Graham Allison’s 2017 book Destined for War: Can America and China Escape Thucydides’ Trap? suggests that clashes between the dominant power and the rising power often lead to war, as was the case between Germany and Britain a century ago.

In her capacity as director of policy planning in the US State Department under Trump, Kiron Skinner said in 2019 that the conflict between the Soviet Union and the US had been a family affair between two Caucasian nations, and that China was the first non-white nation to challenge the West. She thereby made it clear that she did not know her history. 

Another Asian country, namely Japan, went to war against Russia in 1904 and against the US in 1941. It’s odd that this comment came from a black woman. What she foolishly said is in fact what white policymakers really think, but in today’s world would not or could not say.

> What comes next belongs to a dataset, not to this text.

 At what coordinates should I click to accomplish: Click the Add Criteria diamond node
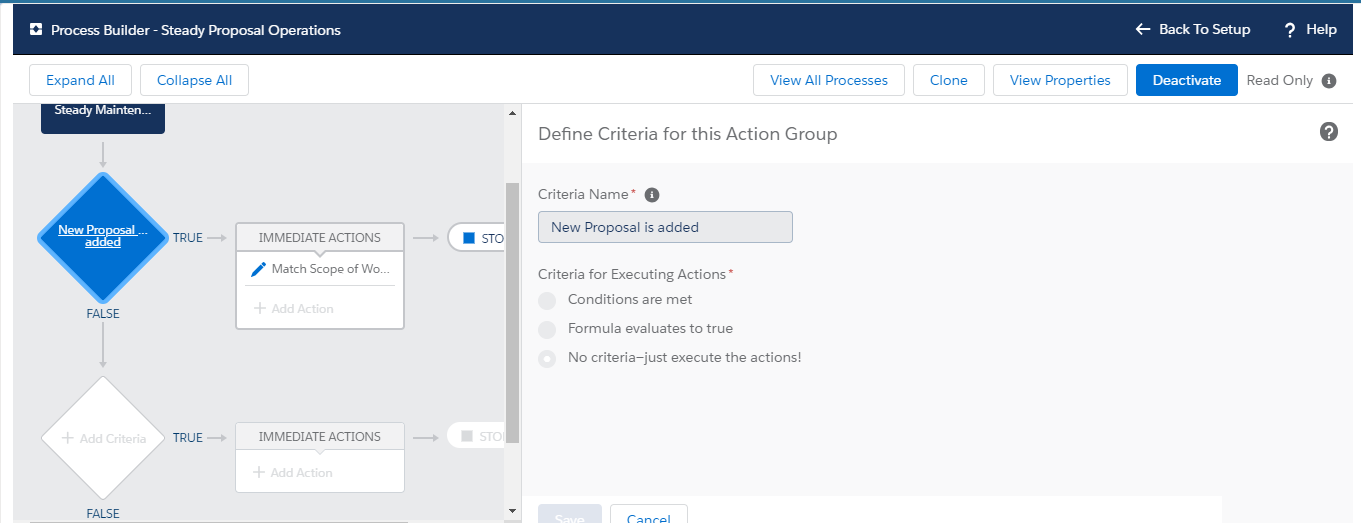[103, 438]
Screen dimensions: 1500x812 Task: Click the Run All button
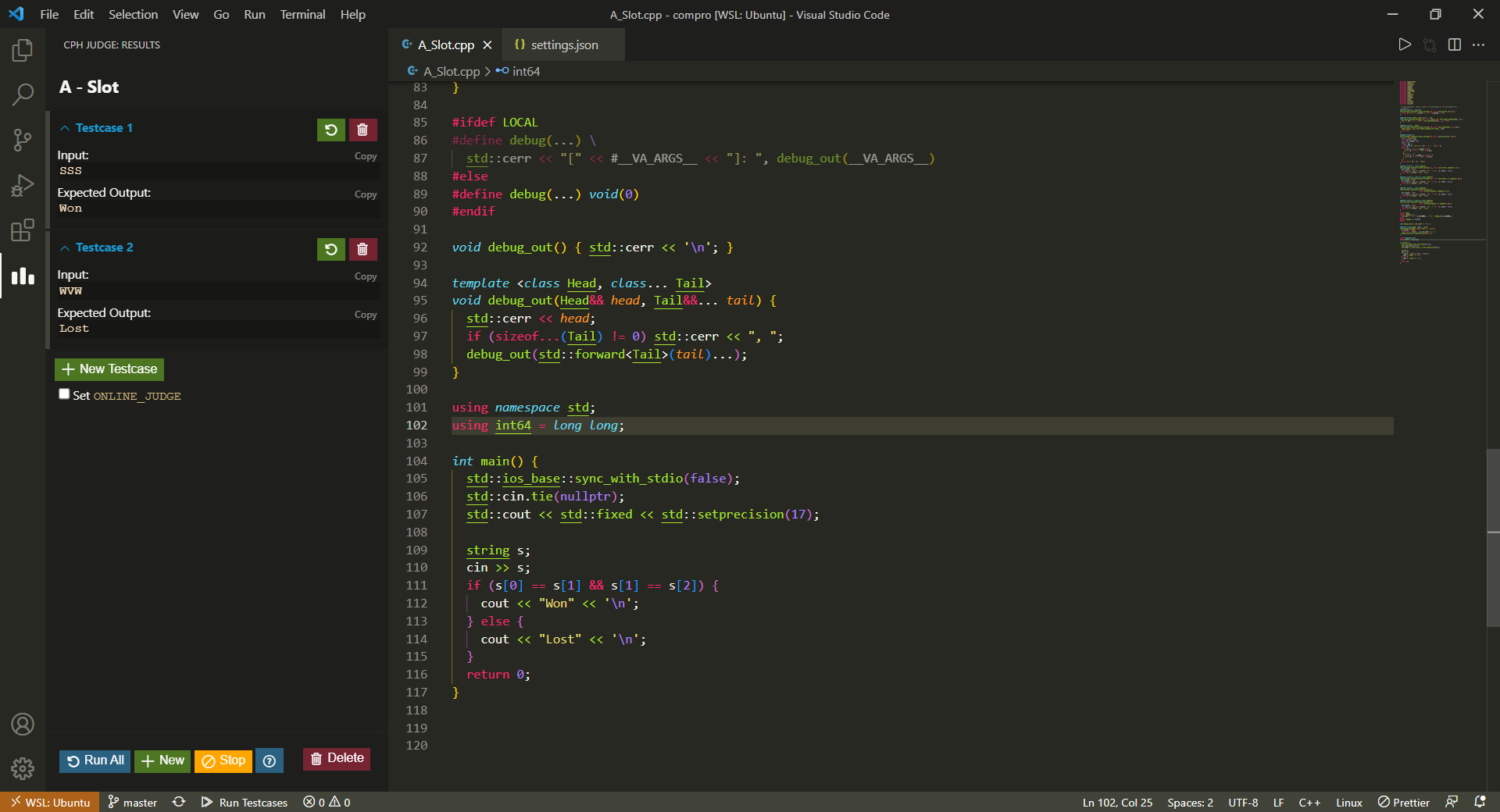click(95, 760)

In Fareed Zakaria’s December 2019 article “The New China Scare” in Foreign Affairs, he noted that on the economic front, almost every charge leveled at China today – forced technology transfers, unfair trade practices, limited access for foreign firms, regulatory favoritism for locals – was leveled at Japan in the 1980s and 1990s.

At the time (1988), Clyde Prestowitz’ influential book Trading Places: How America Is Surrendering Its Future to Japan and How to Win It Back explained that the United States had never imagined dealing with a country in which “industry and trade [would be] organized as part of an effort to achieve specific national goals.”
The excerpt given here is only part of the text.